Cyprian y Andrej fueron los últimos en abandonar el recinto. Alexandra estaba tendida en el suelo delante de la torre, gritando. Agnes lloraba, al tiempo que intentaba consolar a su hija. Wenzel estaba sentado junto a Alexandra sosteniéndose las costillas: mientras aún se encontraban en la torre uno de los soldados le arrancó el proyectil del cuerpo sin la menor ceremonia y dijo:
—Las cicatrices te vuelven más interesante, muchacho.
Cyprian y Andrej intercambiaron una mirada, después ambos se volvieron hacia la máquina y a la indecible cosa que había caído del techo y yacía en un mar de sangre. Andrej cerró la puerta y ambos se acercaron a Agnes. Ella se puso de pie y Cyprian le sonrió.
—Dije que siempre volvería a tu lado, ¿no?
Agnes empezó a sollozar una vez más, con la cabeza gacha y los hombros agitados. Cyprian la atrajo hacia sí y la abrazó. Con la otra mano abrazó a Andrej, y entonces, siempre abrazados, los tres lloraron.
—¿Qué tienes ahí? —preguntó Agnes por fin, y tocó la camisa de Cyprian. Se oyó un crujido.
—Filippo, el sacerdote muerto, las llevaba bajo la sotana —dijo Cyprian bajando la voz—. Son hojas arrancadas de un libro. Hojas bastante grandes. Si les echas un vistazo comprobarás que, entre otras cosas, en ellas aparecen las reglas benedictinas, si bien no en su extensión original.
Andrej se sobresaltó.
—Tranquilo —dijo Cyprian—. Filippo nos engañó a todos. Debió de arrancar las páginas del códice. Su propósito era que creyéramos que el original era la copia. Con ello nos salvó la vida a todos.
—¿Y dónde está la copia?
—Ni idea. Heinrich la escondió en alguna parte. Te aseguro que no la buscaré.

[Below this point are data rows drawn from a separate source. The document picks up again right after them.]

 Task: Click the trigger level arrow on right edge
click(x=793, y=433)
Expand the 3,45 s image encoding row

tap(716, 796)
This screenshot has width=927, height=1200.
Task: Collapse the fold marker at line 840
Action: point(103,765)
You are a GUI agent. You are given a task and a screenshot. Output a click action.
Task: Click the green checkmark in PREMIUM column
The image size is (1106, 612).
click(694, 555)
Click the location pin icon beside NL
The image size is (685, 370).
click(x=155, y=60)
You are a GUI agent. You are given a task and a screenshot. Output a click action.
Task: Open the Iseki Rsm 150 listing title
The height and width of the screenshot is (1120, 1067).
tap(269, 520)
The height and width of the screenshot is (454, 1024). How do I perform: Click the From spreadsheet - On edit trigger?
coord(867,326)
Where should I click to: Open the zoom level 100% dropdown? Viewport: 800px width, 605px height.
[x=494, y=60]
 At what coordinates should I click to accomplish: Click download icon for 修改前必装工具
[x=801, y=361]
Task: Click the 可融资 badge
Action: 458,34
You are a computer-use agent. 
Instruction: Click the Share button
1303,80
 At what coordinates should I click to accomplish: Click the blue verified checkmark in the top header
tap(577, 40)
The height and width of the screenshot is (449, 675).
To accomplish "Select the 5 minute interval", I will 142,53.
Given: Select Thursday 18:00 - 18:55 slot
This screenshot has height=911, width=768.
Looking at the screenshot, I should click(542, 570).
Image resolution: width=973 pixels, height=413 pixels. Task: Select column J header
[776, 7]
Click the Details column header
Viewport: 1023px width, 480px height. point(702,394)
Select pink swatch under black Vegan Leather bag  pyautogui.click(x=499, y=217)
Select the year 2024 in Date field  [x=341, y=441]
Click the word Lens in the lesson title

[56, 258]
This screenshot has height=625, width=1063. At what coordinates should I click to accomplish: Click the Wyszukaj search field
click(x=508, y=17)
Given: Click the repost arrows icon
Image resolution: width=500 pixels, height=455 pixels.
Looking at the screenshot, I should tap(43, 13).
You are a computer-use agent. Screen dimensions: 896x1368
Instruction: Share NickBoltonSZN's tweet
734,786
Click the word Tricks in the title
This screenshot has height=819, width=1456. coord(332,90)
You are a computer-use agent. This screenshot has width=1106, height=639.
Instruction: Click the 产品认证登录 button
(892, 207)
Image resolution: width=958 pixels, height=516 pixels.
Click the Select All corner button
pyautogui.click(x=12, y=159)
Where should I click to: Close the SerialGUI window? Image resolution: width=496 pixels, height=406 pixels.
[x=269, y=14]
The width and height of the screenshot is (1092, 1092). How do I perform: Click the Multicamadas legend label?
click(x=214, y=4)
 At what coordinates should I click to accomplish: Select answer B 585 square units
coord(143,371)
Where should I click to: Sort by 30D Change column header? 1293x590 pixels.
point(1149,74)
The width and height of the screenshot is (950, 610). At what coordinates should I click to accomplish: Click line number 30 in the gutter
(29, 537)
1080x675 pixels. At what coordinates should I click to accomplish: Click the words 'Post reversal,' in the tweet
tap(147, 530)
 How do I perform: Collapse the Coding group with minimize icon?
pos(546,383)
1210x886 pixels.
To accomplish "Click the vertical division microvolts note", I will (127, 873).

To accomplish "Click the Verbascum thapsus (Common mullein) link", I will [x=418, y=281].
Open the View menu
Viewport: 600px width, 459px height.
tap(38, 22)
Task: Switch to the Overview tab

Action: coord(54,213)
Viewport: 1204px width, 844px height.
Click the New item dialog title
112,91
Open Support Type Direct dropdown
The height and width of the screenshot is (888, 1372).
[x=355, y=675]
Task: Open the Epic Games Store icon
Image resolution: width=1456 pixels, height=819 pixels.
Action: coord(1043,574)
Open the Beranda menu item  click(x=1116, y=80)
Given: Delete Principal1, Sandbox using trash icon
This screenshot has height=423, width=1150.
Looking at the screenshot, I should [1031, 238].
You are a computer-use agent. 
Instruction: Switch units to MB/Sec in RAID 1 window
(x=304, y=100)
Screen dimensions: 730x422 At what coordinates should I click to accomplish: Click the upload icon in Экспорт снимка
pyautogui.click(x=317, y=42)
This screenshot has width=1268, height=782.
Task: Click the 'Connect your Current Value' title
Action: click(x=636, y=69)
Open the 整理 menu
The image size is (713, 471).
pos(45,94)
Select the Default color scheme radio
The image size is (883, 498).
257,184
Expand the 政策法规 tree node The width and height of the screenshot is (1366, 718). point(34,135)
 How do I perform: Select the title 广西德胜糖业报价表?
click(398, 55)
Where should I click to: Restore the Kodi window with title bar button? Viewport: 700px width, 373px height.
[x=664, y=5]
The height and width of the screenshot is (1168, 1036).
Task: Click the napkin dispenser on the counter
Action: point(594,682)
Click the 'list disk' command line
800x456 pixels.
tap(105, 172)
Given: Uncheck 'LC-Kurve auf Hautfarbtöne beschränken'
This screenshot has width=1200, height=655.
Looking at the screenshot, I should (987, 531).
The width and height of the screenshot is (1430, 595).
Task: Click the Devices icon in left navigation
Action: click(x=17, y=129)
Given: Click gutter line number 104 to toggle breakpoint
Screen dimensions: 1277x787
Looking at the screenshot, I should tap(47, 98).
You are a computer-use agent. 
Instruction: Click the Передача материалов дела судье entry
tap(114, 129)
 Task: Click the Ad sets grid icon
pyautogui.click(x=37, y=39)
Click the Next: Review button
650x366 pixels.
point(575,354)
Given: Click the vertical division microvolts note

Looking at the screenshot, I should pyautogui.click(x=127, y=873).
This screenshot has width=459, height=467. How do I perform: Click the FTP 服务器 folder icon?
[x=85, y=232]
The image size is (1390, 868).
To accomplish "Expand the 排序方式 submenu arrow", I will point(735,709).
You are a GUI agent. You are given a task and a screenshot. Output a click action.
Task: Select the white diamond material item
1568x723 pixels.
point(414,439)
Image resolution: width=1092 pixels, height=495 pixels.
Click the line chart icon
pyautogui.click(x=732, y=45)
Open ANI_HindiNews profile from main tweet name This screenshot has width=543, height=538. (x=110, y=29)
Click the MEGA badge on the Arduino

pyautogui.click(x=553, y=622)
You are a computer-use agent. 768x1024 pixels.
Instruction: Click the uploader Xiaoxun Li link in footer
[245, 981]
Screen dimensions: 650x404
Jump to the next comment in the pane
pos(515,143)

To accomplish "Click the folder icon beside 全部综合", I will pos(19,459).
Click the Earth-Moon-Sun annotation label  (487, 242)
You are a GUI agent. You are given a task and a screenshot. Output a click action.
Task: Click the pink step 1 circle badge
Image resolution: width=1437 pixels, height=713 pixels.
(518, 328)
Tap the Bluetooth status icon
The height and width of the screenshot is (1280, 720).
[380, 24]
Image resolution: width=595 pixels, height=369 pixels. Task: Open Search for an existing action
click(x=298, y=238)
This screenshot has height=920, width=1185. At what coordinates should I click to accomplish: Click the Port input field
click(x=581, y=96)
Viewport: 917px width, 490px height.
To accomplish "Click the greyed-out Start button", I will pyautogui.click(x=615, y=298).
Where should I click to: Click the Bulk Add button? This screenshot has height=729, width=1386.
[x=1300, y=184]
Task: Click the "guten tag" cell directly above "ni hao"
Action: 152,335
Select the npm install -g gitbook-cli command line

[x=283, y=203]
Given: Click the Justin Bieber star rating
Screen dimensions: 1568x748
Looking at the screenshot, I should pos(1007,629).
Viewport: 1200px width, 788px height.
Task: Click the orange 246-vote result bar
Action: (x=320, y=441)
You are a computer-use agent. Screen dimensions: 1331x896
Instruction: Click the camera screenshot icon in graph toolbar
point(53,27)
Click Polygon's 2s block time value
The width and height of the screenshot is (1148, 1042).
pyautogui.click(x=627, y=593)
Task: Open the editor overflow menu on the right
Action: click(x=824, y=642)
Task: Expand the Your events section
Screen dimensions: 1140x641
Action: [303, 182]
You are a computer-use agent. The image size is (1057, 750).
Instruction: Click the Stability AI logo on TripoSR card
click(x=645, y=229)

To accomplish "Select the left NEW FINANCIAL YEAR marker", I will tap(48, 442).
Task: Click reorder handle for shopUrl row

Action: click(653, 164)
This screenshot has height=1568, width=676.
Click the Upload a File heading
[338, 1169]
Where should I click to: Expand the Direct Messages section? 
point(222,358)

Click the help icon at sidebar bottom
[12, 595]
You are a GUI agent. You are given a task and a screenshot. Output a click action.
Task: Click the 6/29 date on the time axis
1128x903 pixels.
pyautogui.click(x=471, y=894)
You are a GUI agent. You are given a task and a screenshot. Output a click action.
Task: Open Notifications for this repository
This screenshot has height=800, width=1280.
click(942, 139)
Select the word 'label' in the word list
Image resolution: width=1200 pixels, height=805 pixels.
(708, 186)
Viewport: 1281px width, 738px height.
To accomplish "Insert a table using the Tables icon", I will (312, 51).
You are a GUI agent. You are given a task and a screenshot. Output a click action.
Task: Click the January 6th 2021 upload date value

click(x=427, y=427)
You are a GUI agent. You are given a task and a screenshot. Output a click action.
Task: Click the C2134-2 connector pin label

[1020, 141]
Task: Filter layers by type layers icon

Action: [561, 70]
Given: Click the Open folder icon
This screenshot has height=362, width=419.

—¿Qué haremos con…? —dijo Agnes, e indicó el inmenso libro tendido en el suelo junto a la hoguera apagada. Los soldados del camarlengo trazaban un desconfiado círculo en torno al libro.
—Dietrichstein debía volver a llevarlo a Praga, pero donde estará mejor a resguardo es en el castillo, puesto que todo el mundo cree que es una copia, y deberíamos dejar que lo sigan creyendo.
—Sí, pero ¿y eso? —preguntó Andrej, señalando el pecho de Cyprian.
La sonrisa de este se apagó.
—Ahora los guardianes de la Biblia del Diablo somos nosotros, ¿o acaso no lo somos? —preguntó.